US lawmaker wants digital tuners in TVs by 2006
The Federal Communications Commission in 2002 ordered manufacturers to include digital receivers in TV sets by July 2006.
Television manufacturers should include in new sets tuners that can receive new digital signals by early 2006 to help advance the transition to the higher quality channels, US House Energy and Commerce Committee Chairman Joe Barton said on Tuesday.

The Federal Communications Commission in 2002 ordered manufacturers to include digital receivers in 50 per cent of television sets with screens of 25 inches to 35 inches by July 2005 and in all sets that size by July 2006. All sets 13 inches and larger must have the tuners by July 2007.
The Consumer Electronics Association has proposed all sets 25 inches and larger have the digital receivers by March 2006 instead and eliminate the 2005 interim step. The FCC has sought comment on the proposal.
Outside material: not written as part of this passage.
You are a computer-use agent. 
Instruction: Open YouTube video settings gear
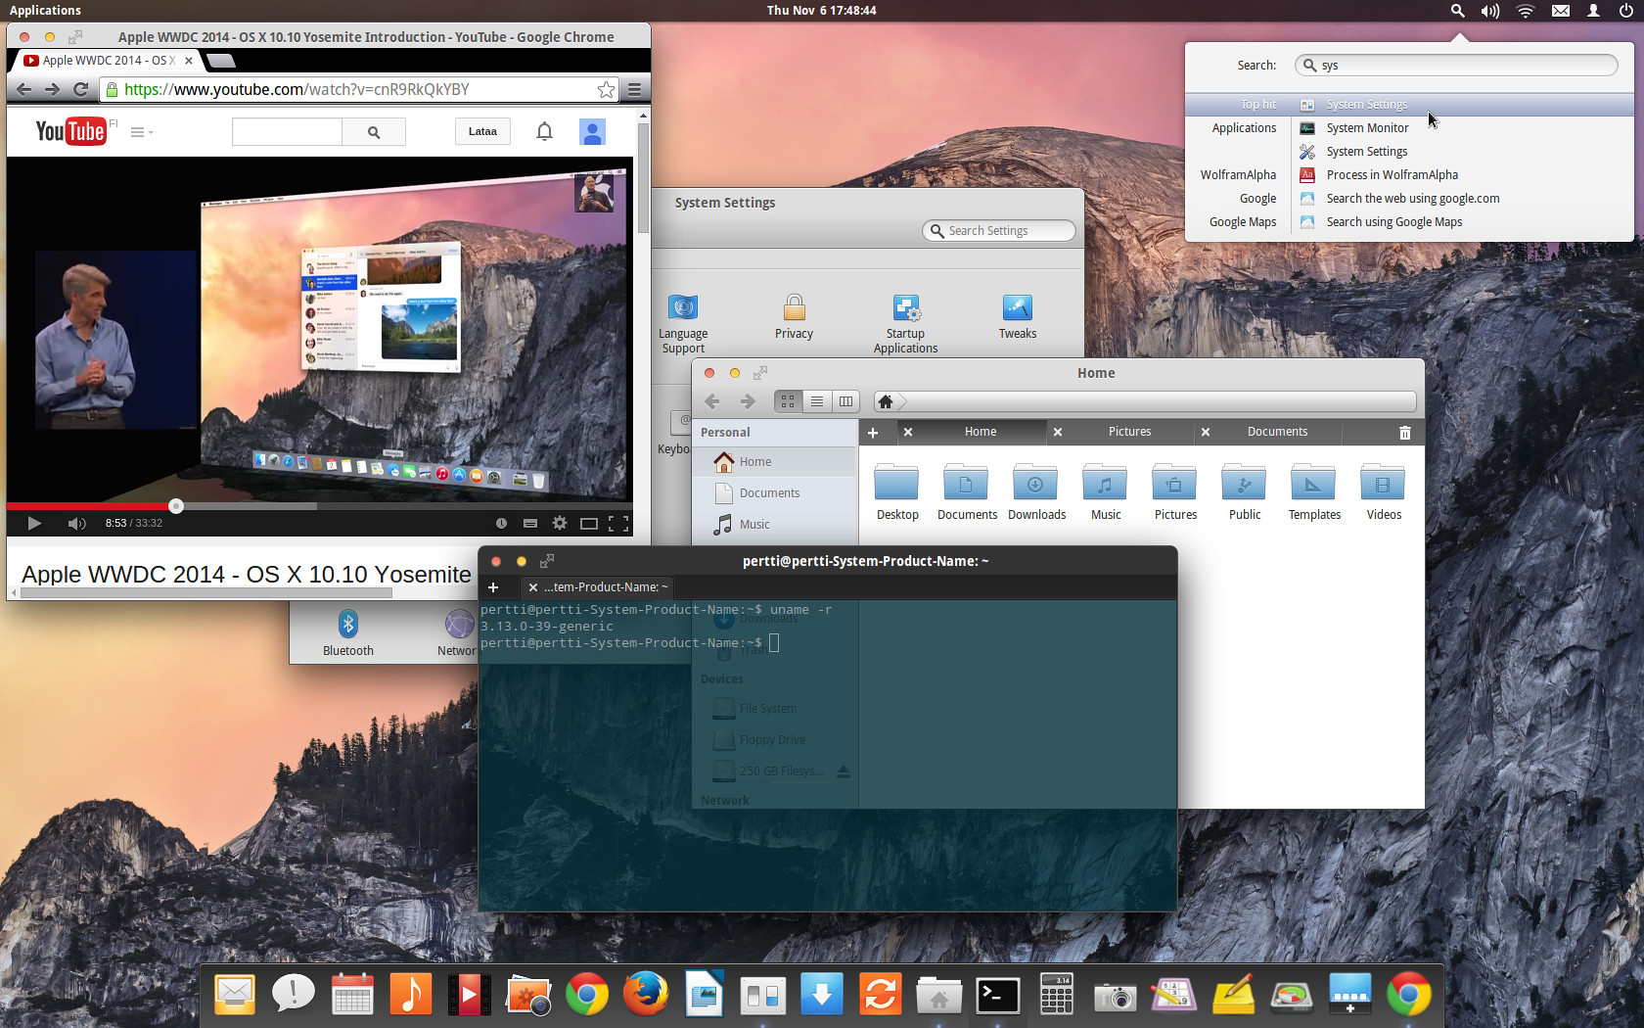pyautogui.click(x=560, y=523)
Barton plans to push television broadcasters to air only digital signals by the end of 2006. He said the 2007 deadline for tuners was too late to ensure consumers could still see the digital broadcast signals.
"First of all we've got to get the manufacturing community to make the sets such that the digital tuner is in them," Barton said at a Federal Communications Bar Association luncheon.
"I'd like the accelerated date to be sometime at the end of 2005 or the early part of 2006 so we get that past us," the Texas Republican said. He said he planned to send a letter to the FCC urging the agency to push up the deadline.
A spokeswoman for the Consumer Electronics Association said the organization would need more details of Barton's proposal.
Television broadcasters are moving to digital signals that are sharper and clearer, but they do not have to only air digital until the end of 2006 or whenever 85 per cent of the country can see the new signals, whichever is later. FCC and industry officials worry that could take a decade.
Separately, Barton said he planned to soon begin working on a measure to overhaul the country's telecommunications laws, starting from scratch and he joined the US Chamber of Commerce kicking off a coalition to sway lawmakers.
"I believe the best thing to do is start from scratch" to set rules for new technologies such as high-speed Internet services and Internet-based telephone service, Barton said.
The Chamber plans to spend up to $500,000 a year pushing Congress to take a light regulatory approach to the new services. The coalition included the three biggest local telephone carriers, BellSouth Corp, SBC Communications Inc and Verizon Communications, and the No. 2 cable operator Time Warner Inc.
"We want light regulation, we want regulation that takes care of our security, our law enforcement and those people in rural areas," said Chamber President Tom Donohue. "But then we need vigorous competition between ... the other modes of providing the way we communicate."